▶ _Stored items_

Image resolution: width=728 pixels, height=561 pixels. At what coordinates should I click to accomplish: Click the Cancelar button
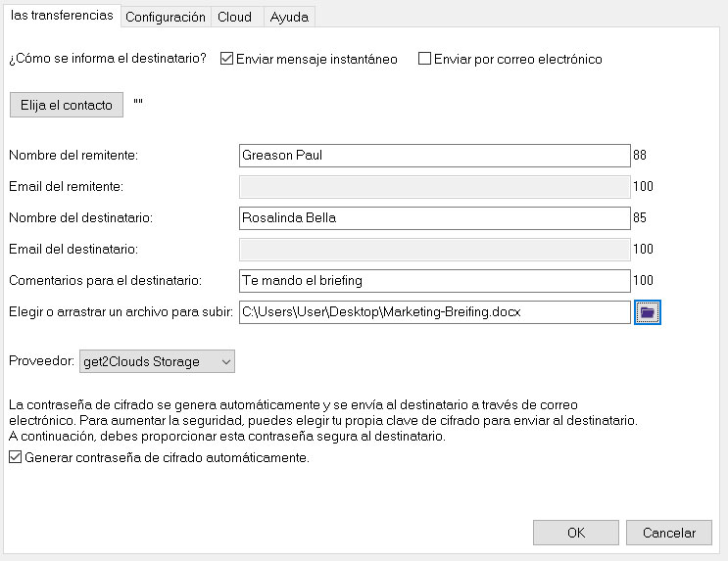(x=668, y=533)
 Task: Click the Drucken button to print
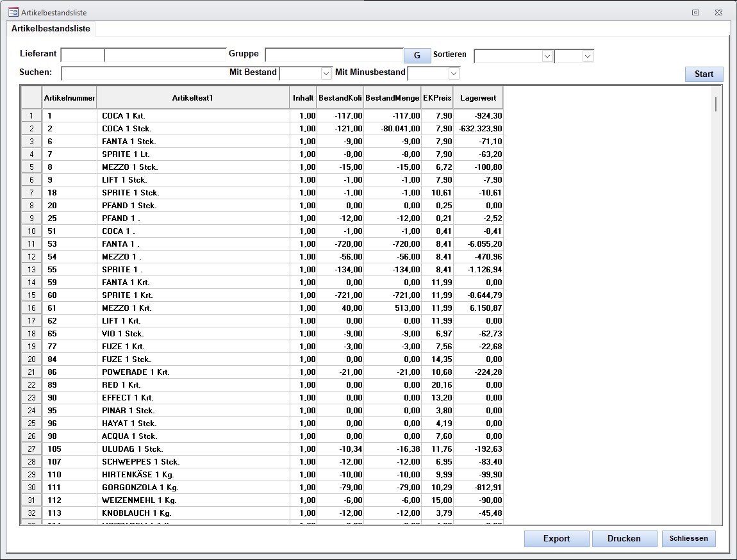click(x=624, y=538)
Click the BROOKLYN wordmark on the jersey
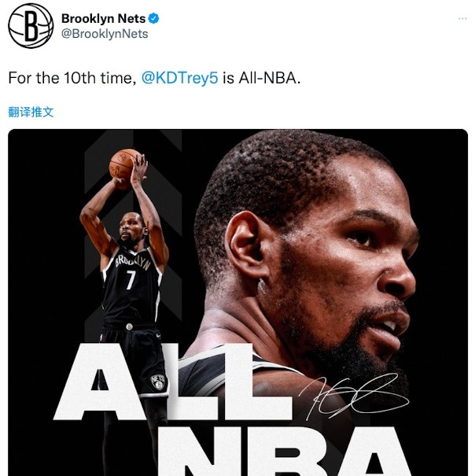The height and width of the screenshot is (476, 475). coord(133,263)
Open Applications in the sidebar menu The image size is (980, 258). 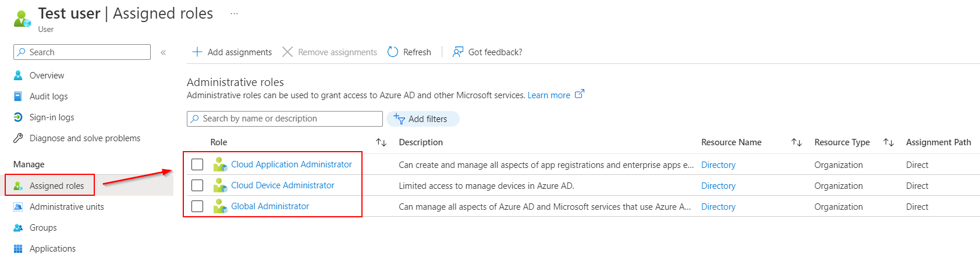52,249
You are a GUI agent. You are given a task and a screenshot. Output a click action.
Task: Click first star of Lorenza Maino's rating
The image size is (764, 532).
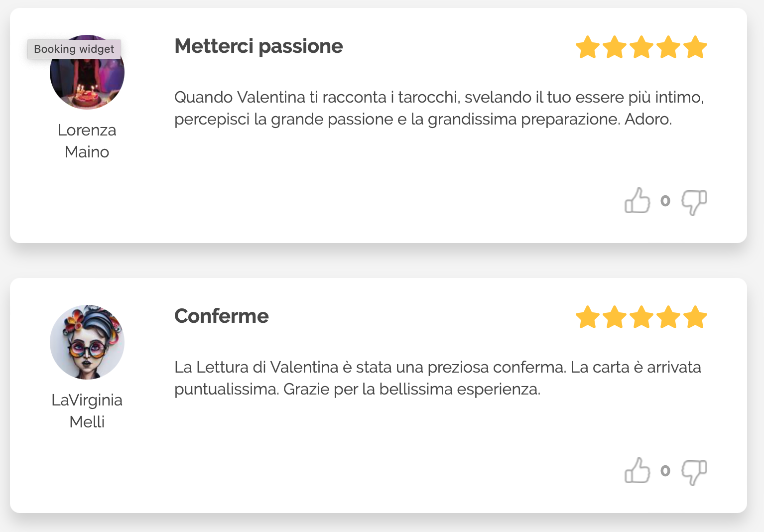(588, 47)
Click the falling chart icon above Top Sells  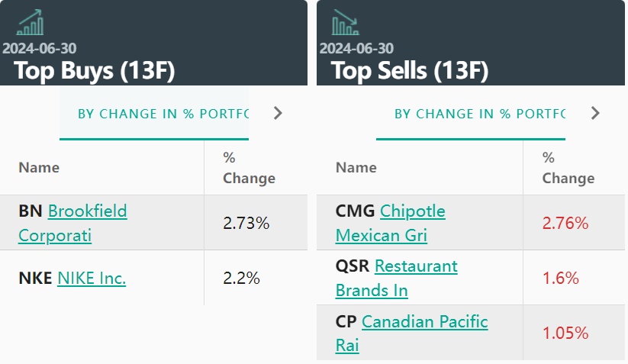click(346, 22)
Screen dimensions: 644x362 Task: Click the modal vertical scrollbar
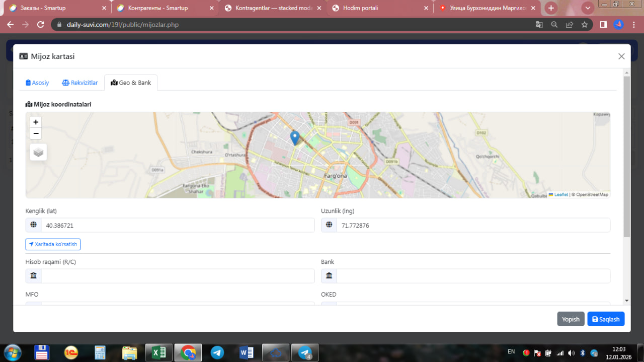[626, 157]
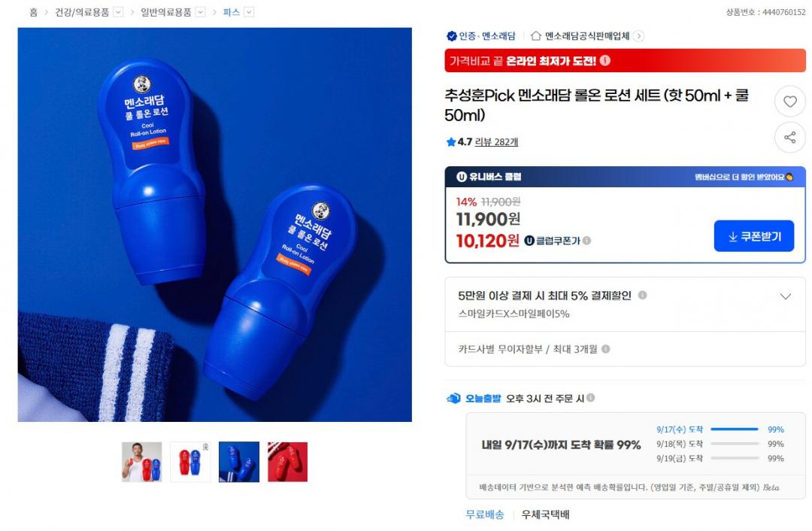Open the 리뷰 282개 link

pyautogui.click(x=496, y=142)
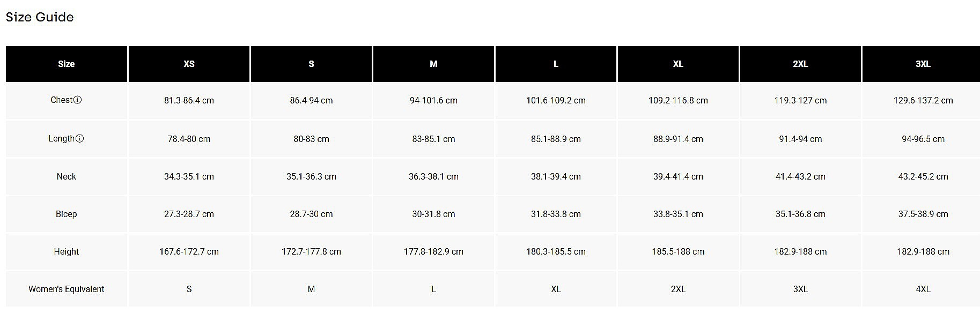Click the 2XL column header
Screen dimensions: 980x313
(x=800, y=64)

▶ _Exercise prompt_
Exactly the lines from the line with "Screen dimensions: 644x362" through the end of the data are to be reproduced, and no picture is to be included.

▶ _Reply_
Screen dimensions: 644x362 Task: Click the modal vertical scrollbar
[626, 157]
Open the 리뷰 282개 link

pyautogui.click(x=496, y=142)
Click the 2XL column header
Screen dimensions: 980x313
(x=800, y=64)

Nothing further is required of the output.